▶ [What you should do]:
Any picture in the data below should be skipped, while every line is repeated exactly.

::: Data records :::

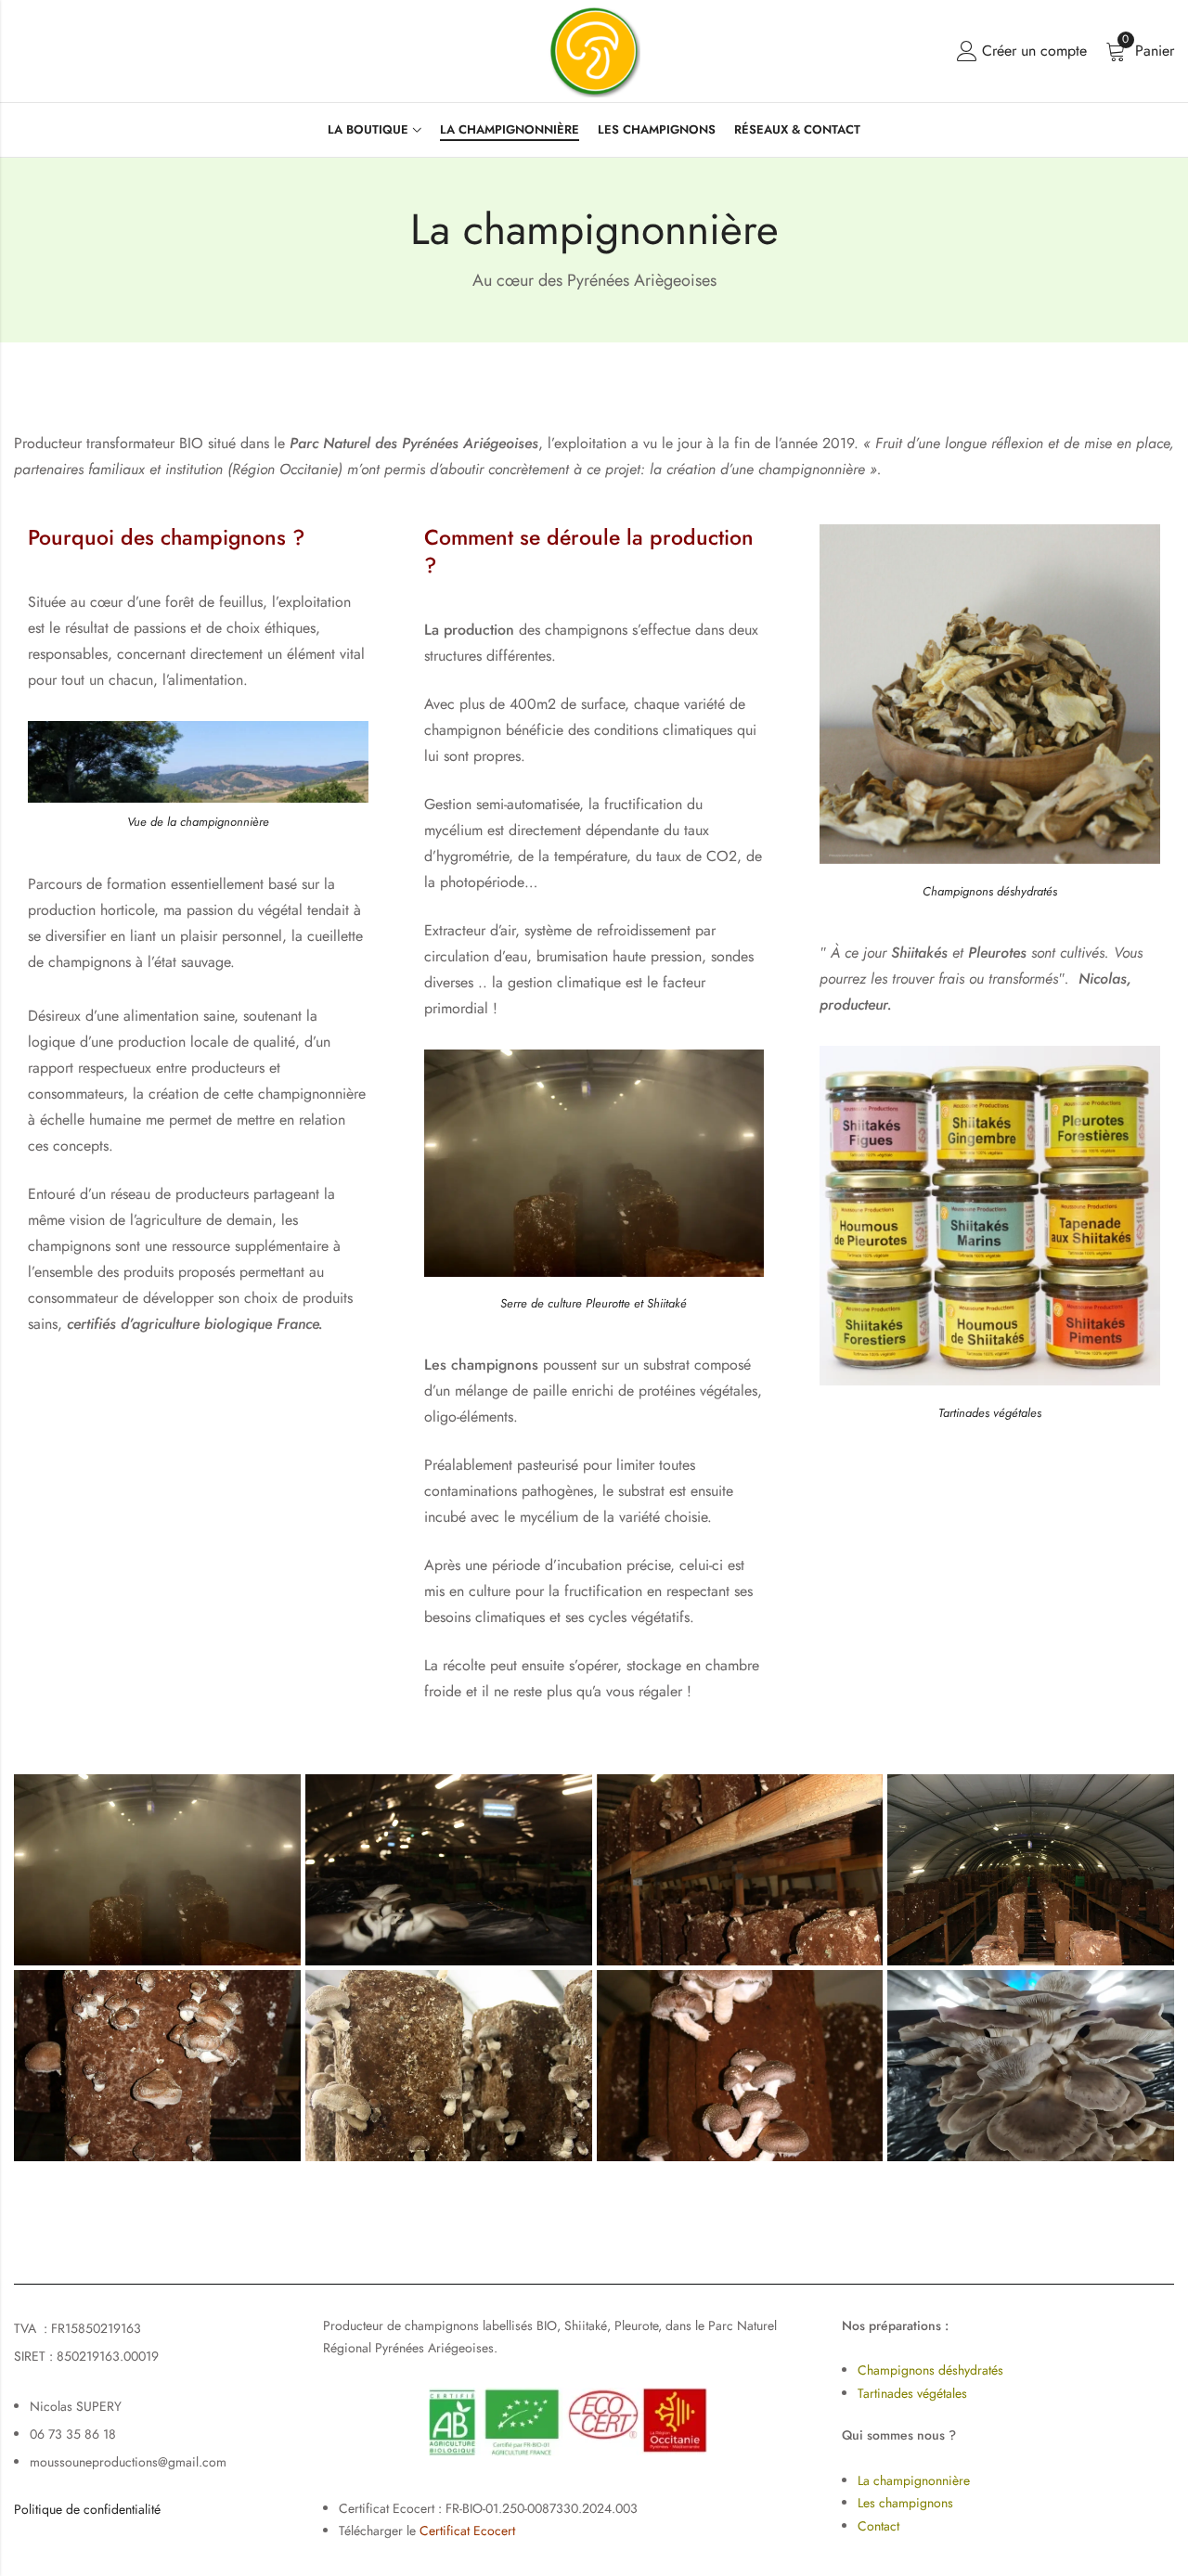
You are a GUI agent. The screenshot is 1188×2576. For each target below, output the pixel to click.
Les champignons (905, 2502)
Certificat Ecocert (467, 2530)
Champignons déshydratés (930, 2370)
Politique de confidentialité (87, 2509)
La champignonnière (914, 2480)
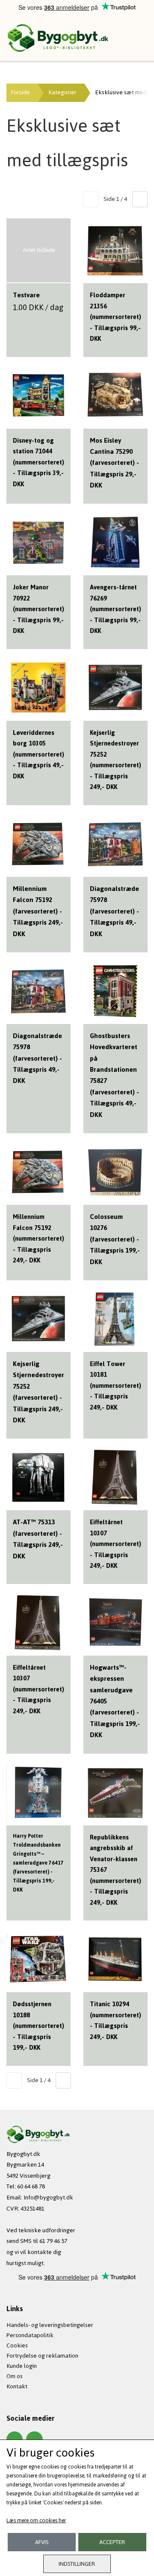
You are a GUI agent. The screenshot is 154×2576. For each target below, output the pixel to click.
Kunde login (21, 2366)
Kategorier (62, 92)
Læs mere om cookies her (36, 2520)
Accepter (112, 2541)
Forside (20, 92)
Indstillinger (77, 2563)
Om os (14, 2376)
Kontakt (16, 2386)
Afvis (41, 2541)
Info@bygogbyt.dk (48, 2197)
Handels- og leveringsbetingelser (49, 2325)
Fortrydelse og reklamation (42, 2355)
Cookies (17, 2345)
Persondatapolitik (29, 2335)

:::

▶ [Response box]:
You are a GUI agent. The screenshot is 1188×2576. For each target below, output the pixel to click.
Les champignons (905, 2502)
Certificat Ecocert (467, 2530)
Champignons déshydratés (930, 2370)
Politique de confidentialité (87, 2509)
La champignonnière (914, 2480)
You are a GUI agent. The screenshot is 154×2576. For each target below, output the pixel to click.
Kunde login (21, 2366)
Kategorier (62, 92)
Læs mere om cookies her (36, 2520)
Accepter (112, 2541)
Forside (20, 92)
Indstillinger (77, 2563)
Om os (14, 2376)
Kontakt (16, 2386)
Afvis (41, 2541)
Info@bygogbyt.dk (48, 2197)
Handels- og leveringsbetingelser (49, 2325)
Fortrydelse og reklamation (42, 2355)
Cookies (17, 2345)
Persondatapolitik (29, 2335)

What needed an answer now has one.